Document text —
---*---
Can I Take Folate With Evenity (Romosozumab)?

At a glance
- Drug / romosozumab (Evenity), 210 mg subcutaneous injection monthly
- Supplement / folate (vitamin B9), typical dose 400 to 1,000 mcg daily
- Known pharmacokinetic interaction / none identified in published literature
- Known pharmacodynamic interaction / none identified; different biological pathways
- MTHFR relevance / yes, MTHFR variants impair folate metabolism and raise homocysteine, a bone-loss risk factor
- Anticonvulsant users / folate depletion is common; supplementation often clinically indicated
- Monitoring suggested / serum folate, homocysteine, and B12 at baseline if deficiency is suspected
- FDA pregnancy category for folate / generally recognized as safe at RDA doses
- Romosozumab treatment course / 12 monthly injections, then transition to antiresorptive therapy
- Bottom line / co-administration appears safe; individualize dose based on lab values and comorbidities
What Is Romosozumab and Why Does It Matter for Supplement Interactions?
Romosozumab (Evenity) is a monoclonal antibody that inhibits sclerostin, a protein produced by osteocytes that normally suppresses bone formation. By blocking sclerostin, romosozumab produces a dual effect: it increases bone mineral density (BMD) by stimulating osteoblasts and simultaneously reduces osteoclast-driven resorption. The FDA approved it in April 2019 for postmenopausal women with osteoporosis at high fracture risk. [1]
The drug is administered as two 105 mg subcutaneous injections (totaling 210 mg) once monthly for 12 months. After that course, patients transition to an antiresorptive agent such as denosumab or a bisphosphonate to consolidate gains. [2]
How Romosozumab Is Processed in the Body
Romosozumab follows the pharmacokinetic pathway typical of IgG2 monoclonal antibodies. It is not metabolized by cytochrome P450 enzymes, is not renally excreted in meaningful quantities, and does not bind plasma transport proteins in a way that would displace small-molecule nutrients. [3] Peak serum concentration occurs approximately 5 days after subcutaneous injection, with a mean half-life of about 6.4 days. [2]
Because the drug is degraded by standard proteolytic pathways into amino acids and small peptides, co-administration of water-soluble vitamins such as folate carries no realistic risk of altering romosozumab's plasma concentration, receptor binding, or clearance.
---*---
Dataset records —
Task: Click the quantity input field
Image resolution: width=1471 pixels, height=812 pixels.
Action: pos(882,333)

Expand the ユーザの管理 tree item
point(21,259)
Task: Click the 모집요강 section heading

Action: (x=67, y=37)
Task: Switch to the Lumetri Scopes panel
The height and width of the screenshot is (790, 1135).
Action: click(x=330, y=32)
---*---
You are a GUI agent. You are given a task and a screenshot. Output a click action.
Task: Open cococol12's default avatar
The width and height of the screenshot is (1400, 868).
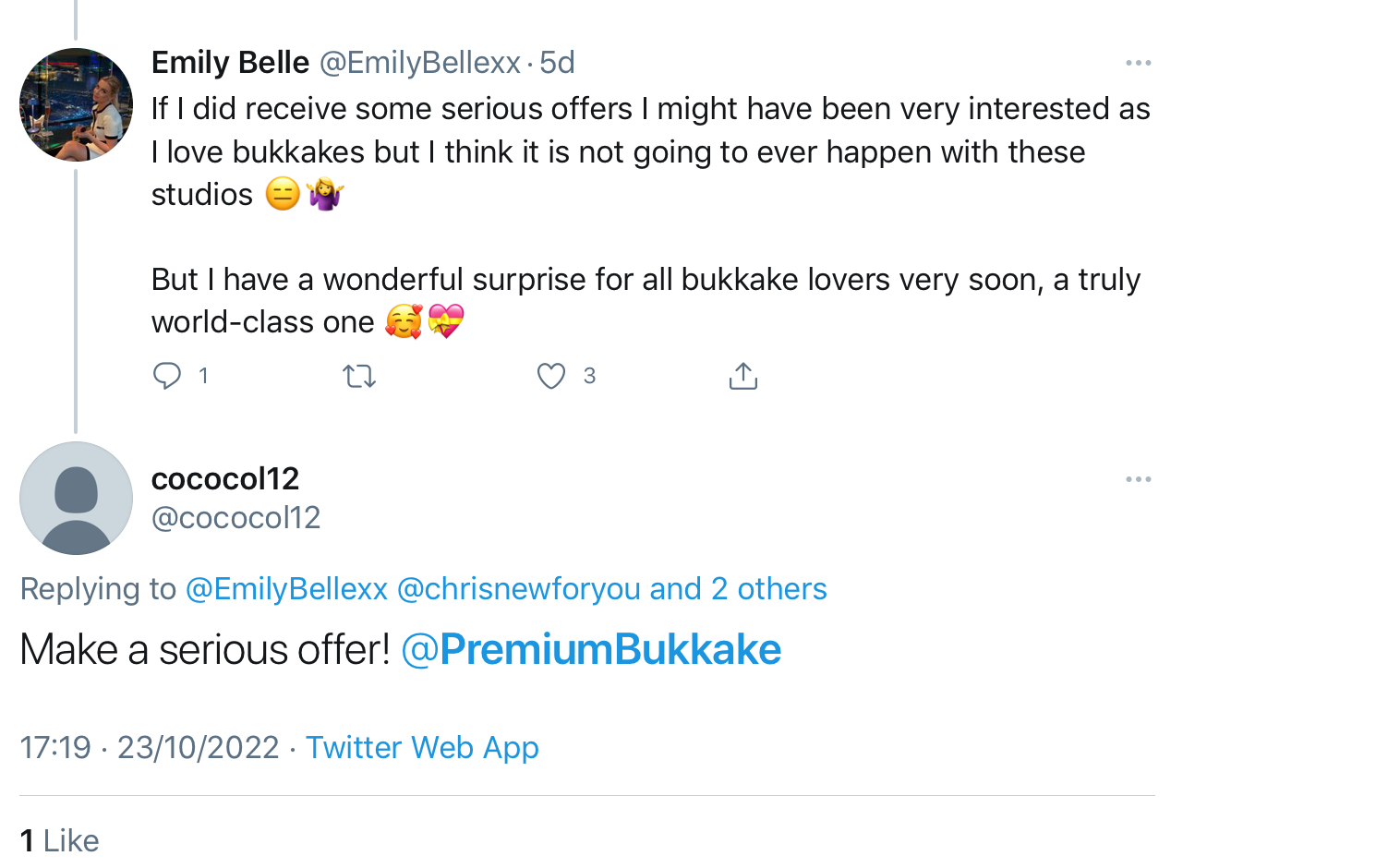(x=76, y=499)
---*---
Your objective — Continue the romosozumab and folate text from where it stops.

Written response —
Why Supplements Are Still Worth Reviewing
Patients on Evenity are typically postmenopausal women over 60 who may also take anticonvulsants, methotrexate, sulfasalazine, or proton-pump inhibitors. Each of those drugs depletes folate through different mechanisms. [4] A clinician reviewing the full medication list is better positioned to identify whether supplemental folate is appropriate than any single-drug interaction checker.
Does Folate Interact With Romosozumab Pharmacokinetically?
No pharmacokinetic interaction between folate and romosozumab has been identified. The two substances operate through entirely separate biochemical pathways, and no published trial, case report, or FDA drug interaction study has documented a change in the absorption, distribution, metabolism, or elimination of either agent when taken together.
Folate's Absorption and Metabolism Pathway
Dietary folate and supplemental folic acid are absorbed in the proximal small intestine via the proton-coupled folate transporter (PCFT) and reduced folate carrier (RFC). [5] After absorption, folic acid is reduced to dihydrofolate and then to 5-methyltetrahydrofolate (5-MTHF) by dihydrofolate reductase and methylenetetrahydrofolate reductase (MTHFR). [6] None of these steps involve pathways through which a large monoclonal antibody could interfere.
Romosozumab, as a 188 kDa IgG2 protein, does not enter the intestinal lumen, does not bind PCFT or RFC, and has no known affinity for folate-metabolizing enzymes. [3]
Cytochrome P450 Non-Involvement
Because romosozumab bypasses hepatic CYP450 metabolism entirely, there is no risk of the enzyme induction or inhibition interactions seen with small-molecule drugs. Folate itself is not a CYP substrate or inducer at physiological doses. [4] The absence of a shared metabolic route is the primary reason the interaction risk is classified as negligible.
Does Folate Interact With Romosozumab Pharmacodynamically?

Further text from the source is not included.